Es folgt ein kurzer Dialog und dann noch ein bisschen mehr Zeitraffer, aber das ist für unsere Zwecke irrelevant. Denn mit den drei beschriebenen Paragraphen wurde ein nachvollziehbarer, eleganter und in sich geschlossener Zeitsprung geschaffen, nach dem der Lesende kein Problem hat, der Geschichte weiter zu folgen.
Mein Fazit
Die Zeitraffer von Leigh Bardugo sind dicht gefüllt mit Worldbuilding, in sich geschlossenen Mini-Geschichten, Emotionen und inhaltlichen Entwicklungen. Gleichzeitig sind sie einfach zu lesen und zu verstehen.

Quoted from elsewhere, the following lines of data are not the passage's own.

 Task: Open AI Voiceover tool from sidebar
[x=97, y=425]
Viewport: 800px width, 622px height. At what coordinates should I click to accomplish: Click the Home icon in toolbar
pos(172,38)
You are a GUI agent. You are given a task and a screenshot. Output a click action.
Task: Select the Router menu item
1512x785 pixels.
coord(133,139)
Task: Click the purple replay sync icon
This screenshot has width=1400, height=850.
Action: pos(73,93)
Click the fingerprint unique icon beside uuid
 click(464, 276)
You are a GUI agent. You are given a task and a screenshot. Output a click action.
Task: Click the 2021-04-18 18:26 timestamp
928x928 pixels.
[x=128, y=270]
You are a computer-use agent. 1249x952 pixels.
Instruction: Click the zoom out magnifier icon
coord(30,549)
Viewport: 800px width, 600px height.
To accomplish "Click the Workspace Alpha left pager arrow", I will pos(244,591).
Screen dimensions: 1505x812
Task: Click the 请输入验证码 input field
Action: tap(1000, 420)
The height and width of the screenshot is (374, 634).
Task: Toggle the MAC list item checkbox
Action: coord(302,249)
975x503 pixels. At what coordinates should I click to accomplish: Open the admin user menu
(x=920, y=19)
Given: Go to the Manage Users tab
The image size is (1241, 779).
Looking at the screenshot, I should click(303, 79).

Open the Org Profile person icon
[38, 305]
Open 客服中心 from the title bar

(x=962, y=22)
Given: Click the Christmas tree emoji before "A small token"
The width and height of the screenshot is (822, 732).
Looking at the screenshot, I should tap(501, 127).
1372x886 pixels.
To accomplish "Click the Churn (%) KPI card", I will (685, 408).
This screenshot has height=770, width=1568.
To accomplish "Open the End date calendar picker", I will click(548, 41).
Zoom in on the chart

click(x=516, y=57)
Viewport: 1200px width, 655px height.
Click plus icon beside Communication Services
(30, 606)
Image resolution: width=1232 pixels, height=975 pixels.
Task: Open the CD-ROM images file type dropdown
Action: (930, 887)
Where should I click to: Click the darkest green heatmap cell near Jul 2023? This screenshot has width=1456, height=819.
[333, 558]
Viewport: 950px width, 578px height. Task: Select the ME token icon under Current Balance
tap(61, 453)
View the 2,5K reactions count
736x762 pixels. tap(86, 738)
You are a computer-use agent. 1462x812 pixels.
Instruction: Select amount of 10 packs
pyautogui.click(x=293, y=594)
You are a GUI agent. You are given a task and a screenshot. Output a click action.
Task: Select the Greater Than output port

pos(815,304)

Sie sind ein wunderbares Beispiel für die (fast) – und ich schreibe „fast“ nur, weil es immer etwas zu verbessern gibt – perfekte Umsetzung von Zeitsprüngen und Zeitraffern.
Hier ein paar Ideen, die du in deine eigenen Zeitsprünge und Zeitraffer einbauen kannst:
- Mini-Geschichten innerhalb des Zeitsprungs helfen dem Verständnis
- beachte nicht nur die Geschehnisse während des Zeitsprungs, sondern versuche sie mit expliziten Beispielen mit der Hauptfigur und ihren Emotionen zu verbinden
- (oberflächliches) Worldbuilding kann Zeitsprüngen eine weitere interessante Facette geben
- indem du einen spzifischen emotionalen Absprungpunkt schaffst, kannst du direkt durch die einfache Erwähnung einer weiteren Figur in das neue Jetzt starten
Was denkst du? Konntest du aus dem Zeitraffer etwas lernen? Ist dir noch etwas anderes aufgefallen als mir?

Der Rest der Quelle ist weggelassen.